→ What you will do
Every entry needs to be duplicated exactly.

→ Data excerpts
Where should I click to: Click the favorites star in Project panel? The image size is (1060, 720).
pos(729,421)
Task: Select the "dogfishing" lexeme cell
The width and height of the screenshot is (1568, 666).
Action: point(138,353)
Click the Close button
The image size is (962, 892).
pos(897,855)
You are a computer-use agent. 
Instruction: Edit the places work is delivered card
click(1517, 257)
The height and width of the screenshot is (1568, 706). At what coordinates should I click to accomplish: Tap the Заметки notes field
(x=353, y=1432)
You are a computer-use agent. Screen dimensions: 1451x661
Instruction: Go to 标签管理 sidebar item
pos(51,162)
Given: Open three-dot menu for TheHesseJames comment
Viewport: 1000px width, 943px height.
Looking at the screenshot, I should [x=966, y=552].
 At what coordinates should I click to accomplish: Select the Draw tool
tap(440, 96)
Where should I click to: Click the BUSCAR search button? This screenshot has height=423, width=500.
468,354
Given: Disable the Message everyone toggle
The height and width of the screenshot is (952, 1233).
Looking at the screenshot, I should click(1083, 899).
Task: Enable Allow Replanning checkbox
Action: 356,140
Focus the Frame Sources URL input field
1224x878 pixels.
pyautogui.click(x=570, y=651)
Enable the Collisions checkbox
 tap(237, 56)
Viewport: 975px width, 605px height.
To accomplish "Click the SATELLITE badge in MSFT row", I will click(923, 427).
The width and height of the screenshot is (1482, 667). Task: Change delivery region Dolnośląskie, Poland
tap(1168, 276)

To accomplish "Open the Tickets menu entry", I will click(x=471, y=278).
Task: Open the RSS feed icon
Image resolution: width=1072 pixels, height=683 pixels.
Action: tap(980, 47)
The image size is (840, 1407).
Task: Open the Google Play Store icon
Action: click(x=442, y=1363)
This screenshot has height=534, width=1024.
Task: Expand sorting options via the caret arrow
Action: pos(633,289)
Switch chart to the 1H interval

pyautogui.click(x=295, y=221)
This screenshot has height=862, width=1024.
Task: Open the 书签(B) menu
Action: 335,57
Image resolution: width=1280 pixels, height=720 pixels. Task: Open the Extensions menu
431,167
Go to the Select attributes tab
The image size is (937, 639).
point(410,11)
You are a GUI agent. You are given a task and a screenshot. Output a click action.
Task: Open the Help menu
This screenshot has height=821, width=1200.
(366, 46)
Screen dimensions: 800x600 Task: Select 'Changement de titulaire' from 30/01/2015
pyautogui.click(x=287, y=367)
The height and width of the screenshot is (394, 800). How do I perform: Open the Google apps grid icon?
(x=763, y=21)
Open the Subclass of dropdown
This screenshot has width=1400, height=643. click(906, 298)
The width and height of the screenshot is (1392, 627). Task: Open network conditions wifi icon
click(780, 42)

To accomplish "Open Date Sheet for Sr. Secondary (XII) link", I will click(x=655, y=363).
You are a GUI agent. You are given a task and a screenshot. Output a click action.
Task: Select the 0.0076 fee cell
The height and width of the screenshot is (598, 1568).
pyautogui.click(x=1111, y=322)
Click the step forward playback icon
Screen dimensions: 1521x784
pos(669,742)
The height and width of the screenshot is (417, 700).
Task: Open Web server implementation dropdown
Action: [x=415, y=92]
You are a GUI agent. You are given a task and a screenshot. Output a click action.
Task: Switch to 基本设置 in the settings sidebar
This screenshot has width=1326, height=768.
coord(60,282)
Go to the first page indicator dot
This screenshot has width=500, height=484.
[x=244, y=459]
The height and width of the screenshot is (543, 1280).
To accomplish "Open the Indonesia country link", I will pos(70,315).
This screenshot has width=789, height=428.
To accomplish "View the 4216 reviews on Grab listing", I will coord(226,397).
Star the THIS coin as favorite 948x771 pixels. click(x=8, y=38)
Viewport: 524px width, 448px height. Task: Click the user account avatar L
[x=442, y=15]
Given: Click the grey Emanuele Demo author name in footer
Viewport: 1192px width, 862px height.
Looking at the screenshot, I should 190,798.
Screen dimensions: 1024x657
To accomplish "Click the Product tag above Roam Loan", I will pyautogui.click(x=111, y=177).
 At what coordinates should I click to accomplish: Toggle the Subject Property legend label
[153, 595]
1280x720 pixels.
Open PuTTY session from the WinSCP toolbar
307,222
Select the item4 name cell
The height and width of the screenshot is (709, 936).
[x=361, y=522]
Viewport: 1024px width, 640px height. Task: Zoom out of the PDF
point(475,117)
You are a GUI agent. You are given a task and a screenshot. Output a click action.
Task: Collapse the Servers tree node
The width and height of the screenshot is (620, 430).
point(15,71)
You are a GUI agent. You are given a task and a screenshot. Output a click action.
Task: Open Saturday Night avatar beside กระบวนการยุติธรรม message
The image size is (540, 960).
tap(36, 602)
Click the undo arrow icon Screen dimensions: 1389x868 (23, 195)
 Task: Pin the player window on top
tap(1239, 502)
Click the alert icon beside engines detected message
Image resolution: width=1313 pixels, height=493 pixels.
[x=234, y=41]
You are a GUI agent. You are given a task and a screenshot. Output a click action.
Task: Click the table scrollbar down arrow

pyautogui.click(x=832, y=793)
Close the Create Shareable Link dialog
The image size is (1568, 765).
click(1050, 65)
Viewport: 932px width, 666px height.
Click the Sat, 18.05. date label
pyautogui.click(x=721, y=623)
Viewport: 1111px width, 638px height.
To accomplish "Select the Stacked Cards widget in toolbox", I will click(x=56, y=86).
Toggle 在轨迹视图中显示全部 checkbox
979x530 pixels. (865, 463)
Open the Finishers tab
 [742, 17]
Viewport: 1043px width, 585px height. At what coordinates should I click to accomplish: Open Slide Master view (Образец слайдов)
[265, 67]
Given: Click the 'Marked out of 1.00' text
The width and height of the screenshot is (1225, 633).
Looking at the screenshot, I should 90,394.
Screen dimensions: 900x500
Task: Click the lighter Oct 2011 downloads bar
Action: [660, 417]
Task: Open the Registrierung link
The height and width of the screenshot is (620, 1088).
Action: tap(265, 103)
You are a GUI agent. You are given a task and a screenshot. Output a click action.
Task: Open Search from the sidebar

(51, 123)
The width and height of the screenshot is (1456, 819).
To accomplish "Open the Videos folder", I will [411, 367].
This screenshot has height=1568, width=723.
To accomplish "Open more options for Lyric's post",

→ Output for this task
Where should I click to: Click the favorites star in Project panel? The image size is (1060, 720).
pos(729,421)
Task: Select the "dogfishing" lexeme cell
The width and height of the screenshot is (1568, 666).
Action: point(138,353)
Click the Close button
The image size is (962, 892).
pos(897,855)
You are a computer-use agent. 
Instruction: Edit the places work is delivered card
click(1517, 257)
The height and width of the screenshot is (1568, 706). At what coordinates should I click to accomplish: Tap the Заметки notes field
(x=353, y=1432)
You are a computer-use agent. Screen dimensions: 1451x661
Instruction: Go to 标签管理 sidebar item
pos(51,162)
Given: Open three-dot menu for TheHesseJames comment
Viewport: 1000px width, 943px height.
Looking at the screenshot, I should [x=966, y=552].
 At what coordinates should I click to accomplish: Select the Draw tool
tap(440, 96)
Where should I click to: Click the BUSCAR search button? This screenshot has height=423, width=500.
468,354
Given: Disable the Message everyone toggle
The height and width of the screenshot is (952, 1233).
Looking at the screenshot, I should click(1083, 899).
Task: Enable Allow Replanning checkbox
Action: 356,140
Focus the Frame Sources URL input field
1224x878 pixels.
pyautogui.click(x=570, y=651)
Enable the Collisions checkbox
 tap(237, 56)
Viewport: 975px width, 605px height.
To accomplish "Click the SATELLITE badge in MSFT row", I will click(923, 427).
The width and height of the screenshot is (1482, 667). Task: Change delivery region Dolnośląskie, Poland
tap(1168, 276)

To accomplish "Open the Tickets menu entry", I will click(x=471, y=278).
Task: Open the RSS feed icon
Image resolution: width=1072 pixels, height=683 pixels.
Action: tap(980, 47)
The image size is (840, 1407).
Task: Open the Google Play Store icon
Action: click(x=442, y=1363)
This screenshot has height=534, width=1024.
Task: Expand sorting options via the caret arrow
Action: pos(633,289)
Switch chart to the 1H interval

pyautogui.click(x=295, y=221)
This screenshot has height=862, width=1024.
Task: Open the 书签(B) menu
Action: 335,57
Image resolution: width=1280 pixels, height=720 pixels. Task: Open the Extensions menu
431,167
Go to the Select attributes tab
The image size is (937, 639).
point(410,11)
You are a GUI agent. You are given a task and a screenshot. Output a click action.
Task: Open the Help menu
This screenshot has height=821, width=1200.
(366, 46)
Screen dimensions: 800x600 Task: Select 'Changement de titulaire' from 30/01/2015
pyautogui.click(x=287, y=367)
The height and width of the screenshot is (394, 800). How do I perform: Open the Google apps grid icon?
(x=763, y=21)
Open the Subclass of dropdown
This screenshot has width=1400, height=643. click(906, 298)
The width and height of the screenshot is (1392, 627). Task: Open network conditions wifi icon
click(780, 42)

To accomplish "Open Date Sheet for Sr. Secondary (XII) link", I will click(x=655, y=363).
You are a GUI agent. You are given a task and a screenshot. Output a click action.
Task: Select the 0.0076 fee cell
The height and width of the screenshot is (598, 1568).
pyautogui.click(x=1111, y=322)
Click the step forward playback icon
Screen dimensions: 1521x784
pos(669,742)
The height and width of the screenshot is (417, 700).
Task: Open Web server implementation dropdown
Action: [x=415, y=92]
You are a GUI agent. You are given a task and a screenshot. Output a click action.
Task: Switch to 基本设置 in the settings sidebar
This screenshot has width=1326, height=768.
coord(60,282)
Go to the first page indicator dot
This screenshot has width=500, height=484.
[x=244, y=459]
The height and width of the screenshot is (543, 1280).
To accomplish "Open the Indonesia country link", I will pos(70,315).
This screenshot has width=789, height=428.
To accomplish "View the 4216 reviews on Grab listing", I will coord(226,397).
Star the THIS coin as favorite 948x771 pixels. click(x=8, y=38)
Viewport: 524px width, 448px height. Task: Click the user account avatar L
[x=442, y=15]
Given: Click the grey Emanuele Demo author name in footer
Viewport: 1192px width, 862px height.
Looking at the screenshot, I should 190,798.
Screen dimensions: 1024x657
To accomplish "Click the Product tag above Roam Loan", I will pyautogui.click(x=111, y=177).
 At what coordinates should I click to accomplish: Toggle the Subject Property legend label
[153, 595]
1280x720 pixels.
Open PuTTY session from the WinSCP toolbar
307,222
Select the item4 name cell
The height and width of the screenshot is (709, 936).
[x=361, y=522]
Viewport: 1024px width, 640px height. Task: Zoom out of the PDF
point(475,117)
You are a GUI agent. You are given a task and a screenshot. Output a click action.
Task: Collapse the Servers tree node
The width and height of the screenshot is (620, 430).
point(15,71)
You are a GUI agent. You are given a task and a screenshot. Output a click action.
Task: Open Saturday Night avatar beside กระบวนการยุติธรรม message
The image size is (540, 960).
tap(36, 602)
Click the undo arrow icon Screen dimensions: 1389x868 (23, 195)
 Task: Pin the player window on top
tap(1239, 502)
Click the alert icon beside engines detected message
Image resolution: width=1313 pixels, height=493 pixels.
[x=234, y=41]
You are a GUI agent. You are given a task and a screenshot. Output a click action.
Task: Click the table scrollbar down arrow

pyautogui.click(x=832, y=793)
Close the Create Shareable Link dialog
The image size is (1568, 765).
click(1050, 65)
Viewport: 932px width, 666px height.
Click the Sat, 18.05. date label
pyautogui.click(x=721, y=623)
Viewport: 1111px width, 638px height.
To accomplish "Select the Stacked Cards widget in toolbox", I will click(x=56, y=86).
Toggle 在轨迹视图中显示全部 checkbox
979x530 pixels. (865, 463)
Open the Finishers tab
 [742, 17]
Viewport: 1043px width, 585px height. At what coordinates should I click to accomplish: Open Slide Master view (Образец слайдов)
[265, 67]
Given: Click the 'Marked out of 1.00' text
The width and height of the screenshot is (1225, 633).
Looking at the screenshot, I should 90,394.
Screen dimensions: 900x500
Task: Click the lighter Oct 2011 downloads bar
Action: [660, 417]
Task: Open the Registrierung link
The height and width of the screenshot is (620, 1088).
Action: tap(265, 103)
You are a GUI agent. You are given a task and a screenshot. Output a click action.
Task: Open Search from the sidebar

(51, 123)
The width and height of the screenshot is (1456, 819).
To accomplish "Open the Videos folder", I will [411, 367].
This screenshot has height=1568, width=723.
To accomplish "Open more options for Lyric's post",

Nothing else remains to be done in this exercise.